# [Dataset records]
BEGIN

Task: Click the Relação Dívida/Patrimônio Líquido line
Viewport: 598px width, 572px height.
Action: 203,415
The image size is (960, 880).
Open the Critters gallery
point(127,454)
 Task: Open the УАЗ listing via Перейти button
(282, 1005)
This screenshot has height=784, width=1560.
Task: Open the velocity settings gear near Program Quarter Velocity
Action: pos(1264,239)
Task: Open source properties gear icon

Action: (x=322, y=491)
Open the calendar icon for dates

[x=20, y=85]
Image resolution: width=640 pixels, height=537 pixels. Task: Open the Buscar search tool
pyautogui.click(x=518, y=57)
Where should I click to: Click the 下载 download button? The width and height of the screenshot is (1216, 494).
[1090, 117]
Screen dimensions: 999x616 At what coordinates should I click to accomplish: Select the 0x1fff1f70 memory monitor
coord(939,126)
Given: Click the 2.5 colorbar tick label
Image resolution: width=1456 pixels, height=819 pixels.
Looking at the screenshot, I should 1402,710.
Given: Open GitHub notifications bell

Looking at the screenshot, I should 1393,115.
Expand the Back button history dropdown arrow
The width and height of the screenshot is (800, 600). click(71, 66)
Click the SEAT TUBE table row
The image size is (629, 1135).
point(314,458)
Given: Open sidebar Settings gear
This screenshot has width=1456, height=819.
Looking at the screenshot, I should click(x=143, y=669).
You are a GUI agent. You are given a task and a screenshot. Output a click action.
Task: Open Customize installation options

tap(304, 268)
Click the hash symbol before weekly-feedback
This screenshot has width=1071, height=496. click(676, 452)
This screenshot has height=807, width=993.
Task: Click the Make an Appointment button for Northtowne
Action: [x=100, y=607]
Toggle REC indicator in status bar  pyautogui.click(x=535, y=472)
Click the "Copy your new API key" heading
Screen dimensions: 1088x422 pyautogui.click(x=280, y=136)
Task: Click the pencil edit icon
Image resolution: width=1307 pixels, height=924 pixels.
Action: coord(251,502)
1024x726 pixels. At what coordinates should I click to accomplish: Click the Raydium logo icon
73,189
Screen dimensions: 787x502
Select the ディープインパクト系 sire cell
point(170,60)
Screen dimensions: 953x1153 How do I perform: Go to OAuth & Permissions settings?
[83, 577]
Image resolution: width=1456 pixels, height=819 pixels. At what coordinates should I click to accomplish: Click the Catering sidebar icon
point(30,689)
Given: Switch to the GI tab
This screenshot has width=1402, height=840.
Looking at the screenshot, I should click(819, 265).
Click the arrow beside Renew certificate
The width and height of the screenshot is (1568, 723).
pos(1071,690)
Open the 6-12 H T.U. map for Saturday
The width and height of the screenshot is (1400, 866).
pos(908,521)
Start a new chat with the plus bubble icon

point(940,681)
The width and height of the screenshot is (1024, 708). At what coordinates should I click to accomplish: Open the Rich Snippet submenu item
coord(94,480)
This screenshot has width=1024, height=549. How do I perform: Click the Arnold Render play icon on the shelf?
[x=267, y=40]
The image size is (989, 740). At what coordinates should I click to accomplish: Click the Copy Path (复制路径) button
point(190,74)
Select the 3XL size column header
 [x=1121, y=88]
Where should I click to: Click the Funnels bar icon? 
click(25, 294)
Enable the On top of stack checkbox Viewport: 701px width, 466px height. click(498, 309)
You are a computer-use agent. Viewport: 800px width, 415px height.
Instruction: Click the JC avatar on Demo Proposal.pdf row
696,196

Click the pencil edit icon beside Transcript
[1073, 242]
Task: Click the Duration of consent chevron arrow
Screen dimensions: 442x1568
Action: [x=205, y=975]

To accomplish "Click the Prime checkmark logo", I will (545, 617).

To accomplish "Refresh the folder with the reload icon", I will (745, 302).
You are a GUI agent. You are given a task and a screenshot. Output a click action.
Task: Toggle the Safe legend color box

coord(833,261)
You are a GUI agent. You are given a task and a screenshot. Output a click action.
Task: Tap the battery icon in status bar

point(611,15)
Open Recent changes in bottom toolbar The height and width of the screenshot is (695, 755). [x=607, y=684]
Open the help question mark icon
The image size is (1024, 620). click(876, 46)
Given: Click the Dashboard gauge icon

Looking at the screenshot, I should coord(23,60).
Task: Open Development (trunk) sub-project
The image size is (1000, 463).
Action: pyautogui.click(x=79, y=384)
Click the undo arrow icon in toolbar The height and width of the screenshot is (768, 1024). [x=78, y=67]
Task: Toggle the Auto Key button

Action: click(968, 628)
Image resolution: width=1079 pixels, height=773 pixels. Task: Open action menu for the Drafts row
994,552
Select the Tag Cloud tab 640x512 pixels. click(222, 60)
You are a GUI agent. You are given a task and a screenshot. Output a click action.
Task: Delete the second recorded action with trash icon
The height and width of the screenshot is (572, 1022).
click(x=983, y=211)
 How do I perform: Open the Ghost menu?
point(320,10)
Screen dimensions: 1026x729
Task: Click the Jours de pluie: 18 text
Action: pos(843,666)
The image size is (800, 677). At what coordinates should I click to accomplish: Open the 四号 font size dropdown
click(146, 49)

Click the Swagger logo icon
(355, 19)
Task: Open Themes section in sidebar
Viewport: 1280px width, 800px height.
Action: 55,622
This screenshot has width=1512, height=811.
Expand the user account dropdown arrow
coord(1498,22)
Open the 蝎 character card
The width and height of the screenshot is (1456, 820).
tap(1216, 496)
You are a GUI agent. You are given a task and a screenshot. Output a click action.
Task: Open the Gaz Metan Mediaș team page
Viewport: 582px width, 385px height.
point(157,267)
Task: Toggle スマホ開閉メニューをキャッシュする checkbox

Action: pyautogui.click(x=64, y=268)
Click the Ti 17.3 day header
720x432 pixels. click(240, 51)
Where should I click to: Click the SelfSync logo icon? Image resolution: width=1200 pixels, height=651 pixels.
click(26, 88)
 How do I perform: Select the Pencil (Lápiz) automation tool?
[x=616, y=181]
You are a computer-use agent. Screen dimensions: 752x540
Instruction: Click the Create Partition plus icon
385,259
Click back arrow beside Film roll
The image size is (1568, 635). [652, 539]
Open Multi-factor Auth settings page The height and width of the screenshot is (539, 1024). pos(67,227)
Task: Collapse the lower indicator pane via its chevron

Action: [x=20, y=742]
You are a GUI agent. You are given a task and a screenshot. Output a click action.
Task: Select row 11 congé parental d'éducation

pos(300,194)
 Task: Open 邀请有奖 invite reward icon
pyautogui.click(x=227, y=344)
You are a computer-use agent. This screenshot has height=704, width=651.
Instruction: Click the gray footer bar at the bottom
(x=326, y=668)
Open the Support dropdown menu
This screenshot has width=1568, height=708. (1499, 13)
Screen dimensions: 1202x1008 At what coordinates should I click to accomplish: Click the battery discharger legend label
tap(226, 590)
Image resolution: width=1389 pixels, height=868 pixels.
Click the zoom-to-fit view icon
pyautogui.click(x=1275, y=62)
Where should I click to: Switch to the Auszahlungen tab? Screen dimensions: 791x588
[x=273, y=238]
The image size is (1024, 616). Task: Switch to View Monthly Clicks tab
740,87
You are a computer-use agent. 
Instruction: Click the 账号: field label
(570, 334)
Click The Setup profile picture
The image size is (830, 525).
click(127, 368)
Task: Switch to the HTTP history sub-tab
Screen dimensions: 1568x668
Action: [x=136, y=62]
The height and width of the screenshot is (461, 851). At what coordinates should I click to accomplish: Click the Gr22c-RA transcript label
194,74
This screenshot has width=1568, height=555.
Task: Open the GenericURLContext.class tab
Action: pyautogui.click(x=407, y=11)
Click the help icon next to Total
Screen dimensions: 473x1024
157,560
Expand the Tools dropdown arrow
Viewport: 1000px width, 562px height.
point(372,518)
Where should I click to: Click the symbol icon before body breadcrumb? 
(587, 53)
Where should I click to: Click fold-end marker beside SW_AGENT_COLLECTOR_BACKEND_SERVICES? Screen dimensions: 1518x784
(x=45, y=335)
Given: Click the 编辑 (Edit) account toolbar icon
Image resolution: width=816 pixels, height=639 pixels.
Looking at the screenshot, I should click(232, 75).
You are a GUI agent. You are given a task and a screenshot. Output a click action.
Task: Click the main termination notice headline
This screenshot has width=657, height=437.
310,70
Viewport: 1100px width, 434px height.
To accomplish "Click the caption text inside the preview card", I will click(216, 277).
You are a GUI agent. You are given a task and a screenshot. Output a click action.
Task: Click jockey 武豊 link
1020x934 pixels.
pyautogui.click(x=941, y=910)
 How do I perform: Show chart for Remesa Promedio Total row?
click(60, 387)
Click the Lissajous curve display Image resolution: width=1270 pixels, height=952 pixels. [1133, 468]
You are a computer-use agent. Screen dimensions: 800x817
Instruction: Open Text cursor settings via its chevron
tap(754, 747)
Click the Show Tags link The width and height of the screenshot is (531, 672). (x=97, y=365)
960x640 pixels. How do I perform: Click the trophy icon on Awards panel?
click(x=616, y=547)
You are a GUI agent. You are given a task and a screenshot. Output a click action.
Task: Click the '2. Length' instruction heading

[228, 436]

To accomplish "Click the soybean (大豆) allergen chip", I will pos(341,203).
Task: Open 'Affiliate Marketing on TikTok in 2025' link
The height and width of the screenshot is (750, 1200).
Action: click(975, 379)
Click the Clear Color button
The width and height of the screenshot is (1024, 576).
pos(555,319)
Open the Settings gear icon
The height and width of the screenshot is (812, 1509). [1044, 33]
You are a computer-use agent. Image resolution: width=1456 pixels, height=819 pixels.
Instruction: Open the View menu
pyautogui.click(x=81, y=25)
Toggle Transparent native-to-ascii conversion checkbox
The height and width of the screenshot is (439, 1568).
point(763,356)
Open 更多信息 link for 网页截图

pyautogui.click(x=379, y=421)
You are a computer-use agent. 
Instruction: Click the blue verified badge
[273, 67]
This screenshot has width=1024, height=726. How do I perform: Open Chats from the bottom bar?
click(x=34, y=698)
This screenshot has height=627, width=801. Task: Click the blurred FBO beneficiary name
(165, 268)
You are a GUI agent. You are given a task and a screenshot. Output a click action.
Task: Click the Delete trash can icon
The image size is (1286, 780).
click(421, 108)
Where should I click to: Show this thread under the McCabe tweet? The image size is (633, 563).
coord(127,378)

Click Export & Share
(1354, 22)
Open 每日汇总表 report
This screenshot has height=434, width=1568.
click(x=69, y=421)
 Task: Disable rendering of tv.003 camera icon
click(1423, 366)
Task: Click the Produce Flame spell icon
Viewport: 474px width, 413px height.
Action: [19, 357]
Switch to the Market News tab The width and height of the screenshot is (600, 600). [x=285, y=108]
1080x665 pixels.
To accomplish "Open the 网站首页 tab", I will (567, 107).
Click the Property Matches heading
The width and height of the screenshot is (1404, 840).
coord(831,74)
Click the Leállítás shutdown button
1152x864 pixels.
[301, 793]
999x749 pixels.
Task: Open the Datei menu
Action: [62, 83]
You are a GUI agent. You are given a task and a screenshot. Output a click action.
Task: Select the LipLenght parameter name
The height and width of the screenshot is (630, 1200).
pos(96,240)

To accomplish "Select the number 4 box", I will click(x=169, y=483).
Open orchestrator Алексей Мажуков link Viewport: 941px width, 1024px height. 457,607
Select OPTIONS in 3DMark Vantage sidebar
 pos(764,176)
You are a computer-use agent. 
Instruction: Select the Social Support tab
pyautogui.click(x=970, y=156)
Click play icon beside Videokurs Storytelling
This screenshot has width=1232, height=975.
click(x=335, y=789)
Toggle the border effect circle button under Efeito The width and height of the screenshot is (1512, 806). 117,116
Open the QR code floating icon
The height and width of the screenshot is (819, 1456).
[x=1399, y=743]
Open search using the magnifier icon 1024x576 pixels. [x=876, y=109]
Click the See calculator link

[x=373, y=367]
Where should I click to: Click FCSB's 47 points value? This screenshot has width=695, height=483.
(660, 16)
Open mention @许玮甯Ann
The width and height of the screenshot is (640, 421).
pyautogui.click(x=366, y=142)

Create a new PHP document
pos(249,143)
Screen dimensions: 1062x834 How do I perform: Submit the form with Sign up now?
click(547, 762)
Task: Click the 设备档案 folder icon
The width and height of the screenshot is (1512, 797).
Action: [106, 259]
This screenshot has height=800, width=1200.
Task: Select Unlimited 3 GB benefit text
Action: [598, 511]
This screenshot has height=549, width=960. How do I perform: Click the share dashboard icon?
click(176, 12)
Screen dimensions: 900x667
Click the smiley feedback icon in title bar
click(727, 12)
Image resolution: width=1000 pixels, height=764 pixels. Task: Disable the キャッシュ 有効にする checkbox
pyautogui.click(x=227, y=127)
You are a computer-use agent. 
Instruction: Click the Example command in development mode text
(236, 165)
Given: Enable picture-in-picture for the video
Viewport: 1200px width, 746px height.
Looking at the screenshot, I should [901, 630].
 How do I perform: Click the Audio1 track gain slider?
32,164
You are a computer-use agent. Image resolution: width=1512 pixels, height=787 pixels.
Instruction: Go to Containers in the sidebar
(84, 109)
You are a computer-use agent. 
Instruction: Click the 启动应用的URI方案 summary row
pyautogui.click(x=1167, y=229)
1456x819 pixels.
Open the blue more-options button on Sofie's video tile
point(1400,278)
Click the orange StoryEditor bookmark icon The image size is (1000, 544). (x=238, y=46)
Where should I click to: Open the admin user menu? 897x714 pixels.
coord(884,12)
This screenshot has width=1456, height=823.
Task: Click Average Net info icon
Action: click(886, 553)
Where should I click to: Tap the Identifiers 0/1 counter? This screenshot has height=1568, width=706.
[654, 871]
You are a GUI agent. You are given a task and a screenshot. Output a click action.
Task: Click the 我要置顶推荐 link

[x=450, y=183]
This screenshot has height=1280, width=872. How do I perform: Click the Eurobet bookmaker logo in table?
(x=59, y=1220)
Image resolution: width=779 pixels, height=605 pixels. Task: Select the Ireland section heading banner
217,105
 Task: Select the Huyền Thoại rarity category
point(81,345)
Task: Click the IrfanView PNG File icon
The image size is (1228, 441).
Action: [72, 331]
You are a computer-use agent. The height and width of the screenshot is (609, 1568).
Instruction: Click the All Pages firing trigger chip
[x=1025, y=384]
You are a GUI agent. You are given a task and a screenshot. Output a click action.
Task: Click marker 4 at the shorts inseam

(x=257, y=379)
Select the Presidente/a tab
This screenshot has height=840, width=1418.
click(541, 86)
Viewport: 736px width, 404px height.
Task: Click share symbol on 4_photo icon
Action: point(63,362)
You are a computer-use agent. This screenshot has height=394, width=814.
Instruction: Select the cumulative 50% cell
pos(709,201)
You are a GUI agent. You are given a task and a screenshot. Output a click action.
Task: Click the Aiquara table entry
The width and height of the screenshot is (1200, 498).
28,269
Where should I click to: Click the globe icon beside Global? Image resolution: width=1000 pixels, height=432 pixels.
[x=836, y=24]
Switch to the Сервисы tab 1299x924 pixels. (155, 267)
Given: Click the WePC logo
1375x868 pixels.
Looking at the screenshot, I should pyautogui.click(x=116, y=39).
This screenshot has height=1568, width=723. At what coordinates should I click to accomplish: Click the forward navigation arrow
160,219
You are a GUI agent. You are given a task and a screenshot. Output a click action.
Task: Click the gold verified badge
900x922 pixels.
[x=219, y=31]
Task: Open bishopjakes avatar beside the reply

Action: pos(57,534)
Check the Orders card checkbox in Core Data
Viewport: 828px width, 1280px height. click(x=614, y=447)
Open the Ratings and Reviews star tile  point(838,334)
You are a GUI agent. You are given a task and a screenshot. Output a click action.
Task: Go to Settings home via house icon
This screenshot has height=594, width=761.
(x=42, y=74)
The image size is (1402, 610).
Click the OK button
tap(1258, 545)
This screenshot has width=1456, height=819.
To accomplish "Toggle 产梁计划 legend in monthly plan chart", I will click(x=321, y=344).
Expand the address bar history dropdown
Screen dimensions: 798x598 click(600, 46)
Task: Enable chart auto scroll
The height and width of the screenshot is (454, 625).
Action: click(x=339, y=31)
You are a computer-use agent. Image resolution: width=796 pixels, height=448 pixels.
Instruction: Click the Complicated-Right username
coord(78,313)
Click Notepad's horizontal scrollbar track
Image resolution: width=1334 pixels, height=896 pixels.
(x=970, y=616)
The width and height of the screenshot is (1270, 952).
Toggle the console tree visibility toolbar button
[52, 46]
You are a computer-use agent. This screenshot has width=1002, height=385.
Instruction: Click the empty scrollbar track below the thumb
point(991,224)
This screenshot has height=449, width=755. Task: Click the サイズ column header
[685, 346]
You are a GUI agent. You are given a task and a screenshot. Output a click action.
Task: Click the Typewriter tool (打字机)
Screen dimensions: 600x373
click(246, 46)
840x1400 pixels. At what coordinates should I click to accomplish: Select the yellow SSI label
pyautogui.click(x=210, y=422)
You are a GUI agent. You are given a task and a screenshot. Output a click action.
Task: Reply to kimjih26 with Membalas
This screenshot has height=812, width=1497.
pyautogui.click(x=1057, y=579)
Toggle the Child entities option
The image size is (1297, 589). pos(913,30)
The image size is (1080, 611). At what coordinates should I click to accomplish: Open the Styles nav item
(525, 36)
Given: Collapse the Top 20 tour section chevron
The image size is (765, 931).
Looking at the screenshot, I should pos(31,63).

END

# [What you have to do]
Begin at the line that has "Given: Click the 2.5 colorbar tick label" and stop after the line that has "point(170,60)", then write those records out again, swapping "pencil" for "pen" and changing nothing else.

# [Exercise output]
Given: Click the 2.5 colorbar tick label
Image resolution: width=1456 pixels, height=819 pixels.
Looking at the screenshot, I should 1402,710.
Given: Open GitHub notifications bell

Looking at the screenshot, I should 1393,115.
Expand the Back button history dropdown arrow
The width and height of the screenshot is (800, 600). click(71, 66)
Click the SEAT TUBE table row
The image size is (629, 1135).
point(314,458)
Given: Open sidebar Settings gear
This screenshot has width=1456, height=819.
Looking at the screenshot, I should click(x=143, y=669).
You are a GUI agent. You are given a task and a screenshot. Output a click action.
Task: Open Customize installation options

tap(304, 268)
Click the hash symbol before weekly-feedback
This screenshot has width=1071, height=496. click(676, 452)
This screenshot has height=807, width=993.
Task: Click the Make an Appointment button for Northtowne
Action: [x=100, y=607]
Toggle REC indicator in status bar  pyautogui.click(x=535, y=472)
Click the "Copy your new API key" heading
Screen dimensions: 1088x422 pyautogui.click(x=280, y=136)
Task: Click the pen edit icon
Image resolution: width=1307 pixels, height=924 pixels.
Action: coord(251,502)
1024x726 pixels. At what coordinates should I click to accomplish: Click the Raydium logo icon
73,189
Screen dimensions: 787x502
Select the ディープインパクト系 sire cell
point(170,60)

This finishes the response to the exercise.